Marsi van de Heuvel • skoonveld

Marsi van de Heuvel • skoonveld

Marsi van de Heuvel • skoonveld

skoonveld – Artist’s Statement

Investec Cape Town Art Fair 2023

skoonveld directly translates as “clean field” in English. It can also be used to describe something being completely gone or missing, calling to mind the emptiness of large swathes of land from which people were forcibly removed during apartheid. It can equally be applied to the systematic erasure of the history and culture of the diverse group of people whom the apartheid government labelled “coloured” and subsequently described in wholly negative terms. It is to this erasure that Marsi van de Heuvel’s latest body of work speaks.

Through this work Marsi explores the idea of belonging to a place, a family and a culture by investigating and reinterpreting the photographs taken by her maternal grandmother and other family members during apartheid. The photographs capture ordinary scenes of everyday life – young girls at school, a child feeding chickens, a father holding his young daughter, a child and her doll. People of colour took and displayed photographs as a way of resisting the dominative narrative that would portray them as inferior. These photographs show ordinary families as they wish to be seen and disturb the memories that we have of the apartheid narratives of subjugation.

In her search to make sense of her own identity, Marsi came across a biscuit tin stuffed full of her grandmother’s photographs, a record of her family’s experiences living in Upington, Graaff Reinet and Umtata. Through deconstructing and reassembling these images she painstakingly reinterprets and re-members the lives of the generations who came before her, exploring a heritage blurred by racial classifications, forced removals and shame. Using oils and other media, she destabilises the negative stereotypes that were assigned to people of colour throughout slavery and apartheid. Often, she hones in on smaller details, like the gloved hands and handbag that hint at a special occasion and is so representative of the respectability that our mothers and grandmothers strived for as an antidote to racist labelling.

**Data for review**:
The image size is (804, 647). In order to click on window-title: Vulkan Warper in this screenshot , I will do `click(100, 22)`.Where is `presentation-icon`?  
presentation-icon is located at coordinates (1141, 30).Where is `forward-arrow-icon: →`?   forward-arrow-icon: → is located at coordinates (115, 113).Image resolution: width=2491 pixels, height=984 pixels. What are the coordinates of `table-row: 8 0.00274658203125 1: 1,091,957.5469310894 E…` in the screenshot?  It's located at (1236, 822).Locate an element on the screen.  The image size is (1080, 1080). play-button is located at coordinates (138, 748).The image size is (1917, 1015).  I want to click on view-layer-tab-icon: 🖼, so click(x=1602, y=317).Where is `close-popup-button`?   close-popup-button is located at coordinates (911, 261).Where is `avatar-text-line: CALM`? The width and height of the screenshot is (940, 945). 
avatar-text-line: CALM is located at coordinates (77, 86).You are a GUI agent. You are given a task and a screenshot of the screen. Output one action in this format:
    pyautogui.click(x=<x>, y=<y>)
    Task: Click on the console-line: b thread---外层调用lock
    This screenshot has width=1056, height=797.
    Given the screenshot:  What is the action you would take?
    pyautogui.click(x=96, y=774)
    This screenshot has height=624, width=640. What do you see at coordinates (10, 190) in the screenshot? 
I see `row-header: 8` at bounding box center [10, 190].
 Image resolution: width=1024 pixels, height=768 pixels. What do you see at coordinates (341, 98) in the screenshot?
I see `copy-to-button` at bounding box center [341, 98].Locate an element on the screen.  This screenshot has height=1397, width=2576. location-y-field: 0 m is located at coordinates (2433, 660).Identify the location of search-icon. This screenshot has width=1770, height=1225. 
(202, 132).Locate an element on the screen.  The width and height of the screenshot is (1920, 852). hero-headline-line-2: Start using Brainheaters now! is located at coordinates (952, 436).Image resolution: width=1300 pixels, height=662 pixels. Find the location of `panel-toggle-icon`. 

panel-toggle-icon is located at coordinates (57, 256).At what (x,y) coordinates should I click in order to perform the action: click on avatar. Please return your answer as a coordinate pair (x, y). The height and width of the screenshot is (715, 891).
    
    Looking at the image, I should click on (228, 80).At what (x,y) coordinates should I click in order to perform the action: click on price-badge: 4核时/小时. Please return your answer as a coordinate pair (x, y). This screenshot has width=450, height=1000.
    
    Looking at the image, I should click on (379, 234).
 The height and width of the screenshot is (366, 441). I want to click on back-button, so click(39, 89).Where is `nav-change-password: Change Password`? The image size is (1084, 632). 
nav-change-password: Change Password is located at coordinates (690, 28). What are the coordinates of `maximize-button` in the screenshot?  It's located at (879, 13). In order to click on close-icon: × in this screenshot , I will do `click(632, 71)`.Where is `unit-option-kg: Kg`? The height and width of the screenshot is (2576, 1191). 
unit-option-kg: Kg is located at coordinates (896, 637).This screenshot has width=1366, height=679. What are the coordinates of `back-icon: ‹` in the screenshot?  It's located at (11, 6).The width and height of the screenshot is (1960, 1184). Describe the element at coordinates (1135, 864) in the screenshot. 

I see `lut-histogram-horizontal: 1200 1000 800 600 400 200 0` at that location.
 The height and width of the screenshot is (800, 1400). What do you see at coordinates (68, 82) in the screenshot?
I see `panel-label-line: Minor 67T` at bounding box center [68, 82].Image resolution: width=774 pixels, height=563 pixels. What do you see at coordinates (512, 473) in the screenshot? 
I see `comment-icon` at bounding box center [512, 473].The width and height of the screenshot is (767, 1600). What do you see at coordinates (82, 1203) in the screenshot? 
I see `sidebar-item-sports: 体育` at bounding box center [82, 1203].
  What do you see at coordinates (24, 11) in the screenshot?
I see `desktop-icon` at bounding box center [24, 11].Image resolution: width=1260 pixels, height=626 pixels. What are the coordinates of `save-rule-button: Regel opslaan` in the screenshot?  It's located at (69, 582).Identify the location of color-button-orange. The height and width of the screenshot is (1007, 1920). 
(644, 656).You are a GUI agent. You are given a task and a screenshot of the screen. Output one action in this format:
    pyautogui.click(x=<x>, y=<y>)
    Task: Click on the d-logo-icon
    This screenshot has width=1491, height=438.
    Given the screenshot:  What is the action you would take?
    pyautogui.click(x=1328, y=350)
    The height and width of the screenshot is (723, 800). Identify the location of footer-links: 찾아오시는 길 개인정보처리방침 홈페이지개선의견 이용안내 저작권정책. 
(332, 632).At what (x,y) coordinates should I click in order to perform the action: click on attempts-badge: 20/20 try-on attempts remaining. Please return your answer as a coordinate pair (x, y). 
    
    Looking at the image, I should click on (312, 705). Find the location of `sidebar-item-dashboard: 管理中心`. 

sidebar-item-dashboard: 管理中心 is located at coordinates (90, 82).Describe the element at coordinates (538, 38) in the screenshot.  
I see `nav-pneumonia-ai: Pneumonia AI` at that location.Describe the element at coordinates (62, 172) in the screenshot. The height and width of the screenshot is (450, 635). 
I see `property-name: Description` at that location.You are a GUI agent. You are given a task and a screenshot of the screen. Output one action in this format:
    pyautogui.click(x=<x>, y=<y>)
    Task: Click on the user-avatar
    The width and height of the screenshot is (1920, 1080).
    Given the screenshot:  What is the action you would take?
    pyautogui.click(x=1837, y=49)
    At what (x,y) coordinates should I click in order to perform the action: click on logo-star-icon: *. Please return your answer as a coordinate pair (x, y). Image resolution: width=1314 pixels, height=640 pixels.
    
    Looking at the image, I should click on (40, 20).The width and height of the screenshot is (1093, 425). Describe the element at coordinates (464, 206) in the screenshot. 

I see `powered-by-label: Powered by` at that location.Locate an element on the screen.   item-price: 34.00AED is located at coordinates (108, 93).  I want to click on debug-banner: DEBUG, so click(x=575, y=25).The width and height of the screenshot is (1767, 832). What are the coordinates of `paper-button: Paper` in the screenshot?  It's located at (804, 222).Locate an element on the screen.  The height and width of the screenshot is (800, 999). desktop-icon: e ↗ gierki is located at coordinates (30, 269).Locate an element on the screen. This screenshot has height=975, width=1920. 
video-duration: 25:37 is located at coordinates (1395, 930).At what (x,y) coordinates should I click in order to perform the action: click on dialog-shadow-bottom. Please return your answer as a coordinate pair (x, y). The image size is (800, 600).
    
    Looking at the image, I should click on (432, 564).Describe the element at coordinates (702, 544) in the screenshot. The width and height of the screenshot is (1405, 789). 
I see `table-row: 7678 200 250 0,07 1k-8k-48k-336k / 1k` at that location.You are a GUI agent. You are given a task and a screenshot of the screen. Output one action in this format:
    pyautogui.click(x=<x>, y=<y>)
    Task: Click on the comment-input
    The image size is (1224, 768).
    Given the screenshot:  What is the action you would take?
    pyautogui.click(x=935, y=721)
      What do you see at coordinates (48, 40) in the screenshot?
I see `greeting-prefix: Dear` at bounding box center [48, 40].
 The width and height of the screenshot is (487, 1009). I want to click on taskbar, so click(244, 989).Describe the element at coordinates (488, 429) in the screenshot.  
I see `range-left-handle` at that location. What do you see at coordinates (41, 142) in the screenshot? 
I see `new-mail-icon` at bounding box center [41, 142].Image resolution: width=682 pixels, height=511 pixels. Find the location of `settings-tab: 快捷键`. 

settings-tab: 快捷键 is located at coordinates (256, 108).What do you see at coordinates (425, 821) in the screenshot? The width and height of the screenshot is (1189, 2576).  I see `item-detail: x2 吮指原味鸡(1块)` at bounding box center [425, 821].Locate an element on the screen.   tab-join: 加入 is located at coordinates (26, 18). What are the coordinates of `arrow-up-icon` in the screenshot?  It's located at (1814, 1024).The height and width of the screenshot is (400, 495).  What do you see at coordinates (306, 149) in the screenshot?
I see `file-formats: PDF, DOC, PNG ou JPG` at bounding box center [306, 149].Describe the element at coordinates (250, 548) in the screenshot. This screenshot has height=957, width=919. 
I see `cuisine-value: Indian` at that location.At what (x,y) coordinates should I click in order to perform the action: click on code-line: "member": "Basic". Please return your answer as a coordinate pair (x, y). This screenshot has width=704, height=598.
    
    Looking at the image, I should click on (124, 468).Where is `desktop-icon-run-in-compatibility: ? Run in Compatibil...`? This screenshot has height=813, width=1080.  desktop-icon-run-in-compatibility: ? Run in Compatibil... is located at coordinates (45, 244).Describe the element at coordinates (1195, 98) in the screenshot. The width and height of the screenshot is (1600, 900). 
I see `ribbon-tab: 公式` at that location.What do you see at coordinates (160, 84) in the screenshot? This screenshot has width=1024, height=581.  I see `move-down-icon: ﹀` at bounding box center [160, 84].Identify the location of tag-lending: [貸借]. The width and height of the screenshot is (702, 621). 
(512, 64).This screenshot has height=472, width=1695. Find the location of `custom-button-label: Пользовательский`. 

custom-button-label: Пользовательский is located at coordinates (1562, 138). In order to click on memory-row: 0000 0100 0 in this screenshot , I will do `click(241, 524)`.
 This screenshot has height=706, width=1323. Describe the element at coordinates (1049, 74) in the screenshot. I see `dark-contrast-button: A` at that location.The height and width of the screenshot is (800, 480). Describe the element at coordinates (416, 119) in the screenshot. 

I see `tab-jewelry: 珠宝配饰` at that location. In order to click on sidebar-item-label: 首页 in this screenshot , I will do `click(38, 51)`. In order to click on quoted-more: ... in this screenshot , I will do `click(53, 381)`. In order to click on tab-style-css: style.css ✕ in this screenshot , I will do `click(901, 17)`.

**Work instructions**:
Answer these questions from the artist's statement on skoonveld:
1. What is the direct English translation of "skoonveld"?
2. In what container did Marsi come across her grandmother's photographs?
3. In which three places did her family live, according to those photographs?

**Task solution**:
1. "Clean field"
2. A biscuit tin
3. Upington, Graaff Reinet and Umtata